24 Hours in Vienna
Austria’s capital is not just all museums, gorgeous architecture, opera houses and historic cafes (though it certainly does do those things well!). There are plenty of hip neighbourhoods to explore, alternative hidden spaces to experience, and some pretty great noms for those willing to head off the main tourist track of the city. Here’s an idea for how to spend 24 hours in Vienna.
After breakfast, head to the Augarten, one of Vienna’s largest city parks, and its oldest baroque garden, in the northern district of Leopoldstadt, to check out the Flakturm, or flak tower.
This tower, built by the Nazis as an anti-aircraft gun tower and shelter for bomb raids now serves as a storehouse for art. Its presence in the middle of this otherwise idyllic park makes for quite a stark contrast and interesting reminder of the complicated history of Austria’s capital.
Once you’re finished wandering around the gardens, head south and follow the Donaukanal, what used to be an arm of the river Danube, to the east. Here, along the north embankment, you’ll see tons of exciting street art, guerilla gardening projects and several cute bars and pop up stands selling coffee and other delights if the weather is good.
Enjoy the walk, taking in this slice of alternative Vienna that is way off the radar of most tourists visiting the city.
After a 20 minute walk or so, you’ll arrive next to the Hundertwasser Museum (Untere Weißgerberstraße 13, 1030) on the south side of the canal, also known as Kunsthaus Wien. This building was designed by and is now a museum dedicated to the life and works of the contemporary Austrian architect, artist and writer, Friedensreich Hundertwasser, and also hosts other temporary exhibitions by local and international artists.
Spend some time here learning about this unusual artist’s life and work, his philosophy of incorporating architecture with ecology and perhaps taking in some other contemporary art.
Once you’re cultured out, take a stroll back along the canal, or hop on the tram a few stops to recharge at Fett + Zucker (Hollandstrasse 16, 1020) for a light lunch of a soup or salad...perhaps followed by a slice of one of their delicious cakes!

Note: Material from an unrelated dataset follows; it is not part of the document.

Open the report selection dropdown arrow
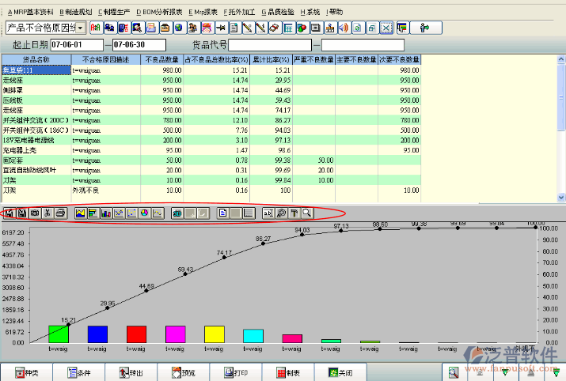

The space is bright and colourful, and perfectly inviting just to hang out for a little while and relax. If you leave still wanting to satisfy your sweet tooth right after refuelling, head to the nearby Veganista IV (Taborstraße 15, 1020) for a tantalising array of all vegan ice creams made from oat, soy or rice milk.
Next, take a scenic 20 minute walk from there down through the historic centre of Vienna to the Globe Museum (Palais Mollard, Herrengasse 9, 1010), passing by St Stephen’s Cathedral, the iconic landmark of the city, the square around which is always swarming with tourists snapping pictures.
The Globe Museum, on the other hand, will be a calm respite from the bustle of downtown Vienna and offers a fascinating look at the history of globe making.
Now that you’re truly museum out, take a walk down through Heldenplatz, the square and gardens surrounding the former imperial residence, the Hofburg, and stop by the Mozartdenkmal, or Mozart Memorial (Josefsplatz 1, 1010) in the neighbouring Burggarten. From here, head down Eschenbachgasse to Phil (Gumpendorferstrasse 10-12, 1060) for a hipster cafe break.
Alternatively, head across the street to Cafe Sperl (Gumpendorferstrasse 11, 1060) for a more classic Viennese coffeehouse experience.
Head over to the Naschmarkt to get you thinking about food again. Starting just one street away, this outdoor food market is made up of artisanal food stands as well as stalls selling fresh produce and a few gift shops.
Maybe take a few Viennese chocolates home from the Schokocompany (Naschmarkt 326-331, 1060) and browse through the many stalls with different kinds of roasted nuts, herbs, spices and speciality products.
Hop on the metro a few stops to Der Wiener Deewan (Liechtensteinstraße 10, 1090) for an all-you-can-eat Pakistani buffet, usually with half vegetarian, half meat options.
This informal restaurant in the hip, student area of town, is unusual because once you’re done serving yourself from the array of rice, curries, salad and sweets, you simply pay what you feel is appropriate for what you ate! It’s almost always busy, but there’s plenty more seating hidden downstairs, and the atmosphere is always communal and welcoming.
Next, head west to the adjacent neighbourhood of Josefstadt to experience some of the city’s nightlife. Pick between one of the many bars in the area for a few drinks: Spielbar (Lederergasse 26, 1080) is a fun option if you fancy playing some board games and Salims Cocktailbar (Florianigasse 42, 1080) is great for innovative cocktails.
If you’re still going, hop on the bus a few minutes south to the famous Camera Club (Neubaugasse 2, 1070), which dates back to the 1970s. With several different nights, this place offers something for most party people, with lineups of local and international DJs, live music events and various other kinds of performances. They’re also open all night on weekends if you want to stay out and shake your tail feather!